A combination is a selection without replacement a finite set, where the order of drawing is taken into consideration.

The number of possible combinations of \(x\) numbers among \(n\) is provided by the binomial coefficient.

\[\binom{n}{x} = C^x_n = \frac{n!}{x! (n-x)!}\]

Attention: the relative positions of \(x\) and \(n\) are opposite in the two alternative notations for combinations \(binom{n}{x}\) (“\(x\) among \(n\)”) and (\(C^x_n\), “choose”).

Combinations – Typical application

\[\binom{n}{x} = \binom{15}{3} = C^3_{15} = \frac{15!}{3! 12!} = 455\]

\[\binom{n}{x} = \binom{90}{6} = C^6_{90} = \frac{90!}{6! 84!} = 6.2261463\times 10^{8}\]

Summary of the concepts and formulas

Drawings with / without replacement

There are two classical ways of drawing elements among a set: with or without replacement.

  1. Drawing without replacement: each element can be selected at most once. Examples:

    • loto game (also spelled lotto).
    • Arbitrary selection of a subset of the genes from a genome.
  2. Drawing with replacement: each element can be drawn zero, one or several times. Examples:

    • Dice game.

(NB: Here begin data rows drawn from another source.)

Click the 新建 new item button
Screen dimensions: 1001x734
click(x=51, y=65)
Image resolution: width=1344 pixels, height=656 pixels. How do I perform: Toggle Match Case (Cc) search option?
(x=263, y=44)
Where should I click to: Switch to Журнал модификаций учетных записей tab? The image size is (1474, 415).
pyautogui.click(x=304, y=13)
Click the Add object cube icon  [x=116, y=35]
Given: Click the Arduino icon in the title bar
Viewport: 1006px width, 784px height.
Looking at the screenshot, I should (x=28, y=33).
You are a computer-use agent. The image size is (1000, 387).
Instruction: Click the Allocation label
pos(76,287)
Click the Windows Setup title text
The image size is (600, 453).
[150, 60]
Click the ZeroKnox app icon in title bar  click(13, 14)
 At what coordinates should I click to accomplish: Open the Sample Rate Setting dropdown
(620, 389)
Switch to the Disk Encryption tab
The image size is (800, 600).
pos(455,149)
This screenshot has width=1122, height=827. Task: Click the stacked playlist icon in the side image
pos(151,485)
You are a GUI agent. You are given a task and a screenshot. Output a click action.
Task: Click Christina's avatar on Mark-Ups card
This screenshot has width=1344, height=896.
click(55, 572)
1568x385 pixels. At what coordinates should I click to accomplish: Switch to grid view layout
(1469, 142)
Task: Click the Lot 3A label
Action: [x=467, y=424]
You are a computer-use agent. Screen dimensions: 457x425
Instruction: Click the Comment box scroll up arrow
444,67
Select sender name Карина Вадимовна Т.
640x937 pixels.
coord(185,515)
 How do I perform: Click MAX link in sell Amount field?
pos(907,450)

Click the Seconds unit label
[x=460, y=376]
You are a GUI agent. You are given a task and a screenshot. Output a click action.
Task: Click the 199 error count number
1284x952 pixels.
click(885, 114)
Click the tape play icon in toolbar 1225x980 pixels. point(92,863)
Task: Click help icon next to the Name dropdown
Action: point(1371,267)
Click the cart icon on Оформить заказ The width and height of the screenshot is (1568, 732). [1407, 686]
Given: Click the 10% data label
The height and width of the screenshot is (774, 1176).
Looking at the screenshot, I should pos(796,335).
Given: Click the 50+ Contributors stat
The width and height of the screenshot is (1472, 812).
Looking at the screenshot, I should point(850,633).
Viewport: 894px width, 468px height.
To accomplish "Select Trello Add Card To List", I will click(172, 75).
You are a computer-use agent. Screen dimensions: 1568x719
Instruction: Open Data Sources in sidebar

At each drawing of a dice, we have the same possible outcomes (6 sides).
    • Generation of a random sequence, by iteratively adding a randomly selected residue (4 nucleotides for DNA, 20 aminoacids for proteins).

Elements of combinatorics

Choice of the appropriate formula

Formulas

Replacement Order Formula Description
Yes Yes \(n^x\) Geometric progression: ordered drawings (sequences), with replacement, of \(x\) items from a set of size \(n\)
No Yes \(n!\) factorial: permutations of all elements of a set of size \(n\)
No Yes \(A^x_n = \frac{n!}{(n-x)!}\) Arrangements : ordered drawing, without replacement, of \(x\) items in a set of size \(n\)
No No \(C^x_n = \binom{n}{x} = \frac{n!}{x! (n - x) !}\) Combinations : orderless drawing, without replacement, of \(x\) items in a set of size \(n\)

Supplementary exercises

Exercise 02.5: oligopeptides \(3 \times 20\)

How many distinct oligopeptides of size \(k=60\) can be formed by using exactly \(3\) times each amino acid?

Solution 02.5: oligopeptides \(3 \times 20\)

How many distinct oligopeptides of size \(k=60\) can be formed by using exactly \(3\) times each amino acid?

Let us start by generating a particular sequence that fits these conditions, by concatenating 3 copies of each amino acid by alphabetic order.

AAACCCDDDEEEFFFGGGHHHIIIKKKLLLMMMNNNPPPQQQRRRSSSTTTVVVWWWYYY

Any permutation of these 60 letters is a valid solution. Here are three examples.

KFWLIYQGGQINDDHFCRRTTHMDELEFKWQAVAHPYWNSMTAYNSGMSCPLVEIKRPCV
QIYFSHKPVDWLTQFVAKIKMEYDMCGLHRDSVGRCCIFGRLHETWQWAPNAMYNENSTP
SMQLGGPQRWCWTFSANVVAKIMAFFYMGERKICKIHQVWPDPDHLTNHELTENYDRSYC

However, we have to take into account that any permutation between two identical amino acids will give an identical sequence. The difficulty of the exercise will thus be to enumerate the number of distinct permutations.